**Provided data:**

▼

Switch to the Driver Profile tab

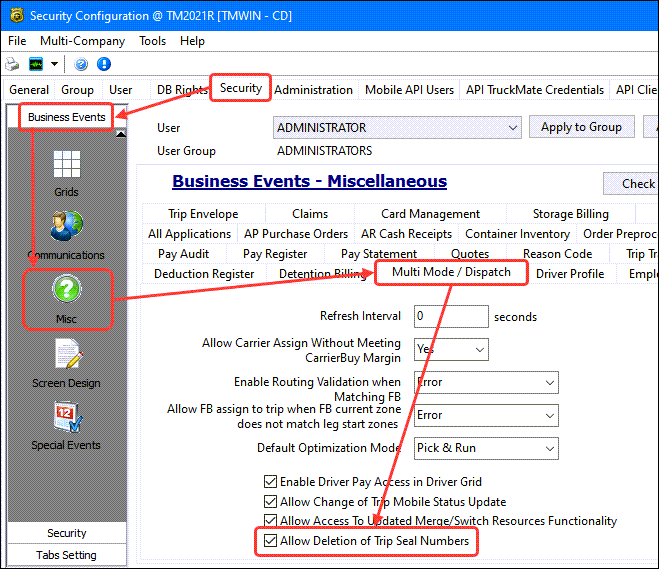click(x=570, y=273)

▲
▼

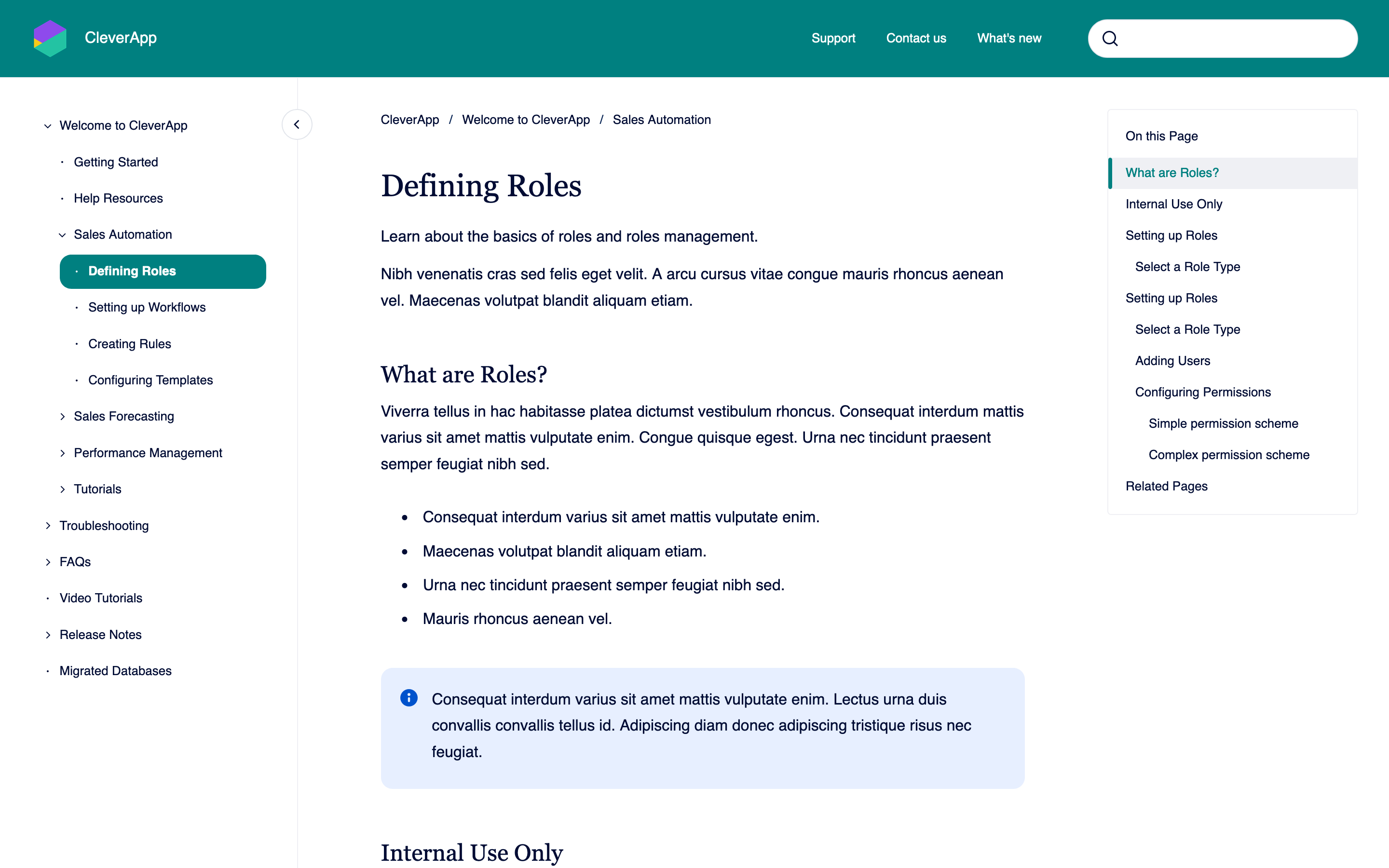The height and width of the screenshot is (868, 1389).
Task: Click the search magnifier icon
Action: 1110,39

▲
▼

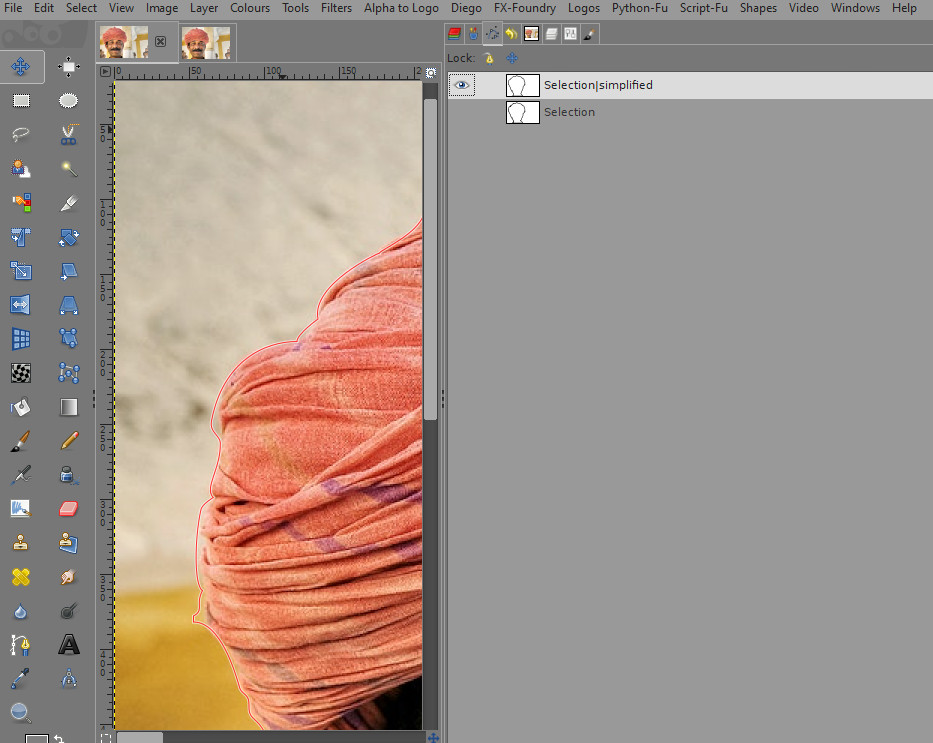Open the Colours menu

▲

**Exercise description:** Reproduce the data between the lines holding "The height and" and "Action: 1110,39", inclusive, swapping "magnifier" for "magnifying glass" and leaving everything else unchanged. Return only those lines, without the pictures.

**Output for this exercise:**
The height and width of the screenshot is (868, 1389).
Task: Click the search magnifying glass icon
Action: 1110,39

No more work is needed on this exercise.